The interaction between ions and the activation barrier of elementary events of crystal growth and evaporation
Abstract
The activation barrier of the elementary processes of the growth and evaporation of an NaCl-type ionic crystal in contact with its vapour such as surface diffusion, incorporation and detachment, are examined in terms of the sum of the pair potential energy between adions and lattice ions. Lattice-sum studies of the Coulombic part of the potential energy was evaluated exactly using integral transform which is equivalent to the solution of the Poisson equation derived earlier. The Coulombic potential-energy function experienced by adions decays rapidly to zero within a distance less than one interionic separation above the surface. Three forms of non-Coulombic potential energy were evaluated by direct lattice summation. Both the pair potential-energy function derived from ab initio quantum mechanics and the effective Born–Mayer potential-energy function are short-ranged. Moreover, at a binding site, the ab initio potential energy experienced by an adion is attractive and slightly larger than that of the Coulombic part, whilst the Born–Mayer potential function gives rise to a small but repulsive contribution to the total potential energy. The total potential energy of an adion was shown not to be proportional to the number of nearest neighbours, despite being effectively short-ranged.

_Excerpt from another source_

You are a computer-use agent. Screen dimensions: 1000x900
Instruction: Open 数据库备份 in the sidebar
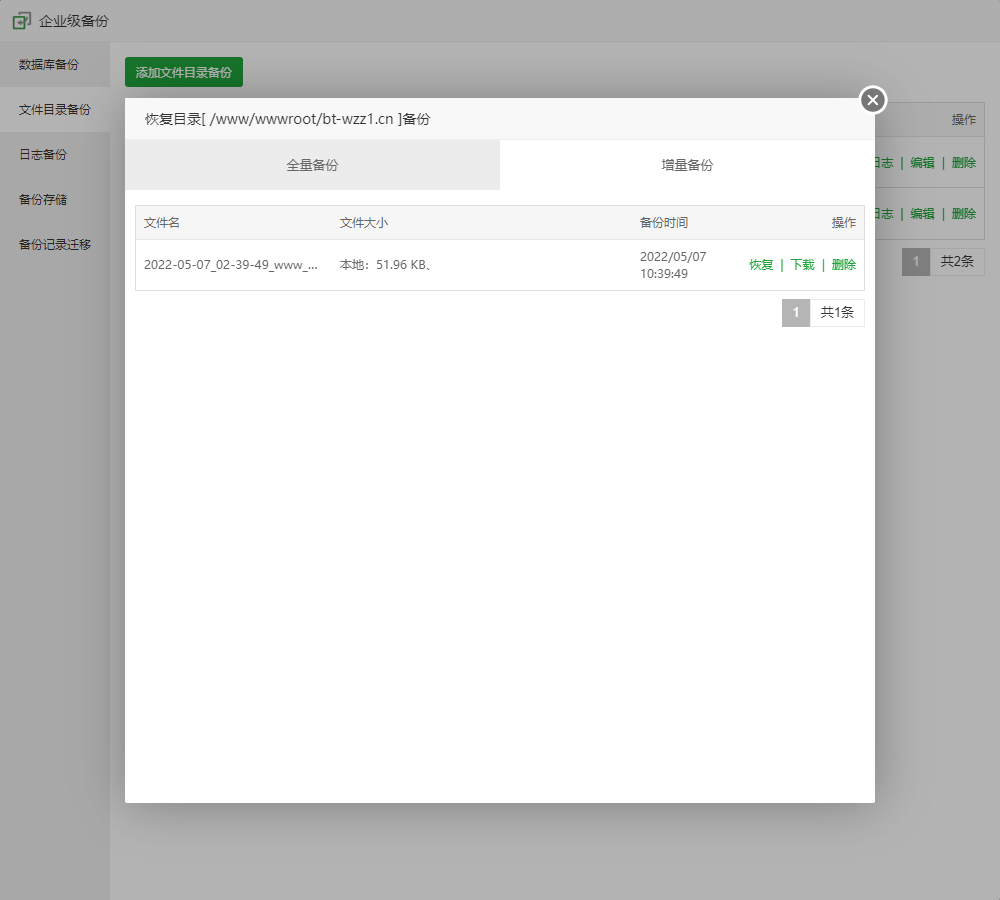point(48,65)
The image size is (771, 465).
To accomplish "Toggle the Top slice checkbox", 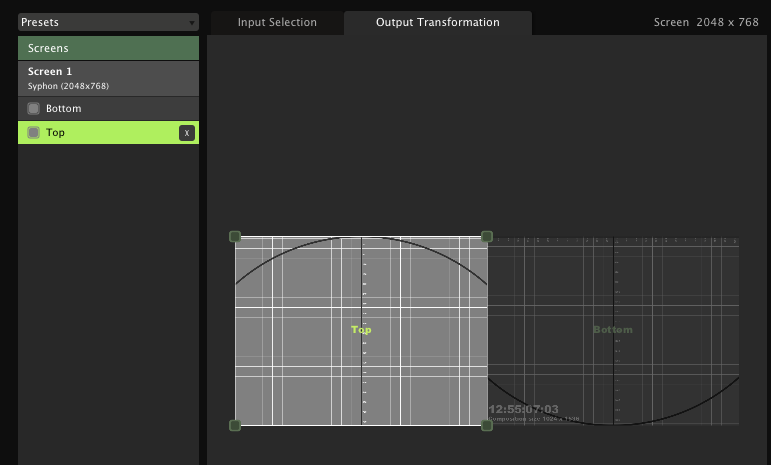I will (34, 133).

The non-Coulombic potential energy derived from a combination of the Mott–Littleton polarisation energy and overlap repulsion is long-ranged, and at an equilibrium adsorption site it is attractive and is very large compared with the Coulombic potential-energy function. All non-Coulombic potential energies are dependent on the type of charge of the adion. The activation barrier to incorporation, either directly from the vapour phase or after surface diffusion, is zero, whilst the barrier to detachment is determined by the total potential energy of the surface ion. The activation barrier for surface diffusion, as calculated from the variation of adion potential energy along a diffusion path, is shown to be contributed almost exclusively from the Coulombic part. Of the two possible diffusion paths, the lateral path along the unit cell (path 1) has a larger activation barrier than the preferred diffusion path diagonal to the unit cell (path 2) which has a barrier of almost half the size. The corresponding diffusion will be more restricted on the surface of bivalent metal sulphates because of the larger charges of lattice ions.